Load Model for Inference and Call
The LANfactory
provides some convenience functions to use networks for inference after training.
We can load a model using the LoadTorchMLPInfer
class, which then allows us to run fast inference via either
a direct call, which expects a torch.tensor
as input, or the predict_on_batch
method, which expects a numpy.array
of dtype
, np.float32
.
network_path_list = os.listdir('data/torch_models/angle')
network_file_path = ['data/torch_models/angle/' + file_ for file_ in network_path_list if 'state_dict' in file_][0]
network = lanfactory.trainers.LoadTorchMLPInfer(model_file_path = network_file_path,
network_config = network_config,
input_dim = torch_training_dataset.input_dim)
^^^^^^^^
Exercise requirements |
1/ In the passage on loading a model for inference, what kind of input does the predict_on_batch method expect?
2/ Translate this sentence from the passage on loading a model for inference into Spanish: "The LANfactory provides some convenience functions to use networks for inference after training."
3/ Continue the passage on loading a model for inference from the point where it stops.

Data supplied |
^^^^^^^^
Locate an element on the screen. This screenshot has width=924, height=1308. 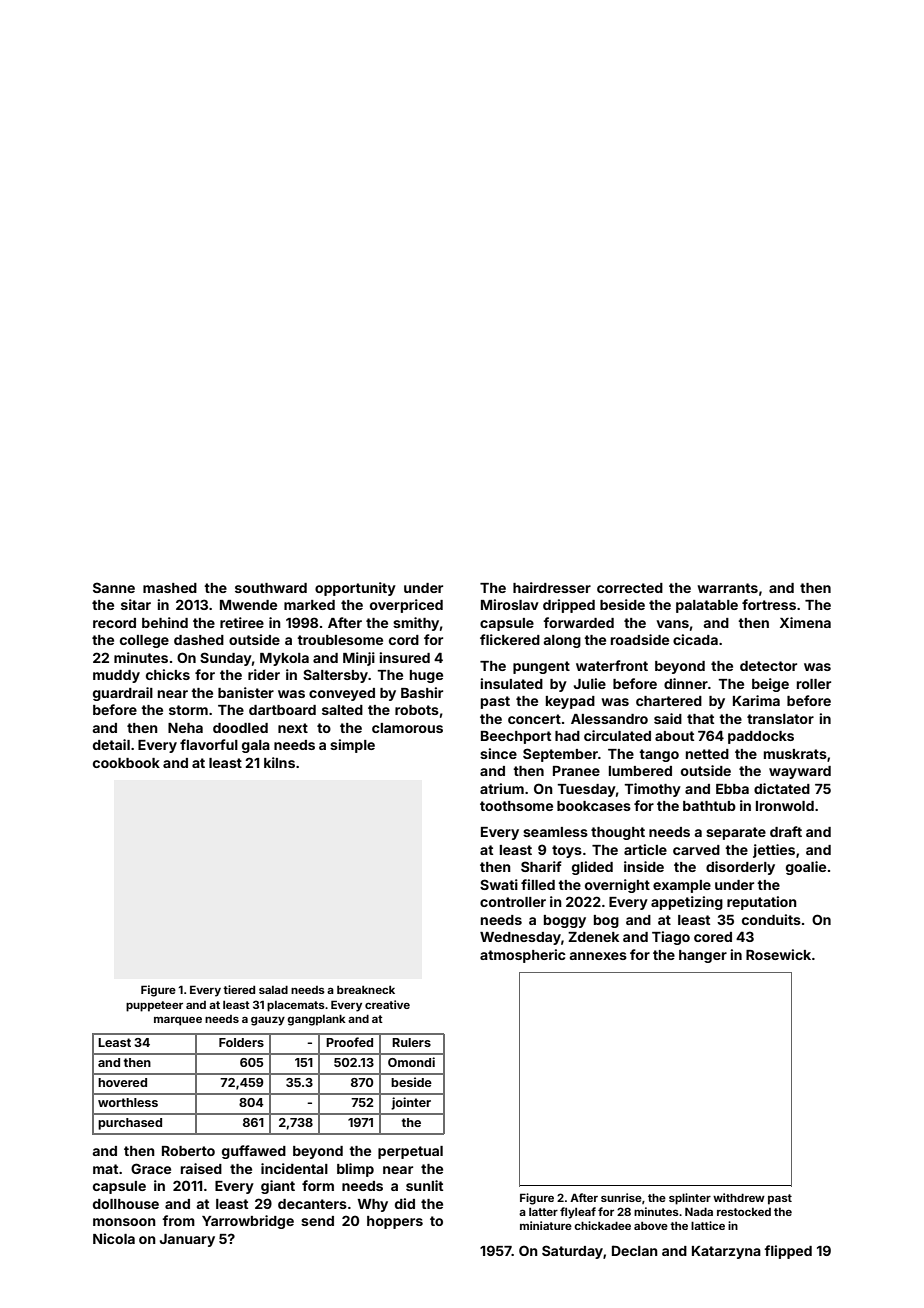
^^^^^^^^
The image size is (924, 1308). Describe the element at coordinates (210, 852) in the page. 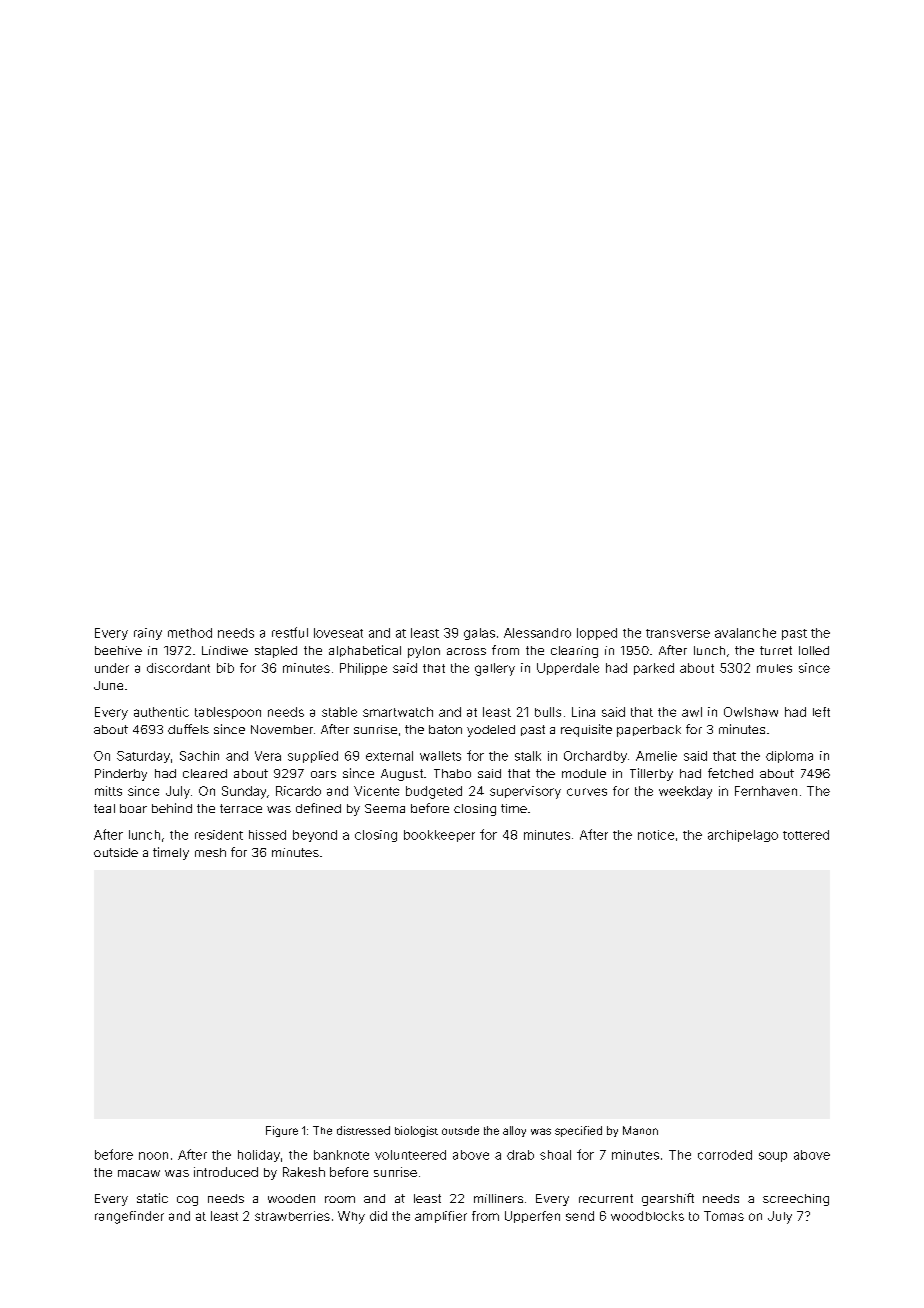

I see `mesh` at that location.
^^^^^^^^
Responses |
1/ A numpy.array of dtype np.float32.

2/ LANfactory ofrece algunas funciones prácticas para usar redes en inferencia después del entrenamiento.

3/
# Two ways to call the network
# Direct call --> need tensor input
direct_out = network(torch.from_numpy(np.array([1, 1.5, 0.5, 1.0, 0.1, 0.65, 1], dtype = np.float32)))
print('direct call out: ', direct_out)
# predict_on_batch method
predict_on_batch_out = network.predict_on_batch(np.array([1, 1.5, 0.5, 1.0, 0.1, 0.65, 1], dtype = np.float32))
print('predict_on_batch out: ', predict_on_batch_out)
direct call out: tensor([-16.4997])
predict_on_batch out: [-16.499687]
A peek into the first passage distribution computed by the network
We can compare the learned likelihood function in our network
with simulation data from the underlying generative model.
For this purpose we recruit the ssms
package again.
import pandas as pd
import matplotlib.pyplot as plt
data = pd.DataFrame(np.zeros((2000, 7), dtype = np.float32), columns = ['v', 'a', 'z', 't', 'theta', 'rt', 'choice'])
data['v'] = 0.5
data['a'] = 0.75
data['z'] = 0.5
data['t'] = 0.2
data['theta'] = 0.1
data['rt'].iloc[:1000] = np.linspace(5, 0, 1000)
data['rt'].iloc[1000:] = np.linspace(0, 5, 1000)
data['choice'].iloc[:1000] = -1
data['choice'].iloc[1000:] = 1
# Network predictions
predict_on_batch_out = network.predict_on_batch(data.values.astype(np.float32))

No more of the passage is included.